L’opacité qui entoure  le transfert de migrants entre Israël et le Rwanda depuis mars 2014 fait douter du respect des règles du HCR. Le Rwanda et l’Ouganda semblent avoir accepté d’accueillir les Africains dont Israël cherche à se débarrasser en échange de contreparties opaques et sans offrir de perspectives d’insertion à ces migrants. Il y a donc peu de chance que cette politique de transfert soit conforme à l’esprit de la convention de Genève.
 
Solène Brabant
Afrique Décryptages
 
[1] Israel, Country profile, Regional Mixed Migration Secretariat.
 
[2] « Réfugiés subsahariens : Israël tu quitteras », Jeune Afrique, 27 décembre 2011

[3] Un centre de détention ouvert est une forme plus libérale d’incarcération. Les migrants sont libres de circuler hors du centre pendant la journée mais sont contraints de venir pointer plusieurs fois par jour.

[4] “Hundreds of African migrants are freed from Israeli detention center after high court ruling”, Associated Press, 25 août 2015

[5] “Israel to deport Eritrean and Sudanese asylum seekers to third countries”, The Guardian, 31 mars 2015

[6] Guidance Note on bilateral and/or multilateral transfer arrangements of asylum-seekers, UNHCR, Division of International Protection, mai 2013.

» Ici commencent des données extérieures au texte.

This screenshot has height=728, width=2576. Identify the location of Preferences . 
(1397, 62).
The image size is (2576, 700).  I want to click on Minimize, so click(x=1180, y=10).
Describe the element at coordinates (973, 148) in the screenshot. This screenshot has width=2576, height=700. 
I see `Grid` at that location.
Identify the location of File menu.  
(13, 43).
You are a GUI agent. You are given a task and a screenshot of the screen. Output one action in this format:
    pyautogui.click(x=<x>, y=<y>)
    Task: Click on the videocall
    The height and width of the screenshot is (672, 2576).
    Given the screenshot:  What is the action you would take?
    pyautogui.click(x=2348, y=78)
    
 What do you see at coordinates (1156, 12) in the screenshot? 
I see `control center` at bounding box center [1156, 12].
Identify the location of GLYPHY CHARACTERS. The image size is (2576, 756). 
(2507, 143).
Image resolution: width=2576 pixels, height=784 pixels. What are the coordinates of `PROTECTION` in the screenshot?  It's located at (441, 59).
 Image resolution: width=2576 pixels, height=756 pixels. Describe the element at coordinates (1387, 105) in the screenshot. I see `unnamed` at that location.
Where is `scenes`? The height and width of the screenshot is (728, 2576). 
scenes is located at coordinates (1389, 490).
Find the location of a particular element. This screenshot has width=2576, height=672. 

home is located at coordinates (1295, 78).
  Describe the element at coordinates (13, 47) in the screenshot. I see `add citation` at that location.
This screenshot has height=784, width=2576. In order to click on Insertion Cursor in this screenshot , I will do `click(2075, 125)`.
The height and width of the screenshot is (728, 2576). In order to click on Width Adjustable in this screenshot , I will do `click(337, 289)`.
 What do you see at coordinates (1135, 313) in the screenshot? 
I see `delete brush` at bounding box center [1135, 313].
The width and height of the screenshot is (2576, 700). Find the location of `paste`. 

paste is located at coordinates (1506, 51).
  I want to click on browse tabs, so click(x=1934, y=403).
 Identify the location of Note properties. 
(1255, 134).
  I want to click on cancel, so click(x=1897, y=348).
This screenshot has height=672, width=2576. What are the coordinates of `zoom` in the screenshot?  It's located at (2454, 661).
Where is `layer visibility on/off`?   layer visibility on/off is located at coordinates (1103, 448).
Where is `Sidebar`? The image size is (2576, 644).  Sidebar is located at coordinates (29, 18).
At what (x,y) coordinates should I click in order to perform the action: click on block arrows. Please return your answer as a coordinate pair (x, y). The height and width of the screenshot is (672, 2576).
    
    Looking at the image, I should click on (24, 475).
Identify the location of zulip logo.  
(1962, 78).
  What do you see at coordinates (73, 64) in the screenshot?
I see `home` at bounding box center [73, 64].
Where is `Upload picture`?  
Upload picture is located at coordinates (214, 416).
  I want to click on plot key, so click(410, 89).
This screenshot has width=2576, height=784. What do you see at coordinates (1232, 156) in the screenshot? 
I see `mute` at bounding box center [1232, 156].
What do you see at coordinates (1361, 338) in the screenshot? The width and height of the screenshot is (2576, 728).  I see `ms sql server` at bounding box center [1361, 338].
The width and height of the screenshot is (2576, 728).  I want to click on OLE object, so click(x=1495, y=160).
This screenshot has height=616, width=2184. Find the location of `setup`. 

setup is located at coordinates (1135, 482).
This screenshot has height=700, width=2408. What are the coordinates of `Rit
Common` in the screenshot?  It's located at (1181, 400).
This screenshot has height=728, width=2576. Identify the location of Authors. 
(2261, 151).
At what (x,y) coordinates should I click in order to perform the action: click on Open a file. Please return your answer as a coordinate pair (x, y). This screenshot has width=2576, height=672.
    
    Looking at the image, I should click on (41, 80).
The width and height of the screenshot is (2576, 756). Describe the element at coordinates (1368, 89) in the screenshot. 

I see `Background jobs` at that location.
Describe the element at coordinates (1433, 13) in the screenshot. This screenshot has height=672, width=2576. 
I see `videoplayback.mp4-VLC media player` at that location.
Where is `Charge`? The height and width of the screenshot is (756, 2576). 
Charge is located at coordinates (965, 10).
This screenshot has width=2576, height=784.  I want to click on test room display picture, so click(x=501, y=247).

[7] « Israël : les réfugiés africains tu n’accueilleras point », Jeune Afrique, 6 mai 2015

[8] Densité de près de 500 hab/km²

[9] “ »Make Their Lives Miserable ». Israel’s Coercion of Eritrean and Sudanese Asylum Seekers to Leave Israel”, Human Rights Watch, 9 septembre 2014, “Rwanda or Saharonism”, Hotline for Refugees and Migrants, juillet 2015, et “Where there is no free will”, Hotline for Refugees and Migrants et ASSAF – Aid organization for refugees in Israel, mars 2015.

[10] “Asylum Seekers Who Left Israel for Rwanda Describe a Hopeless Journey”, Haaretz, 24 mai 2015.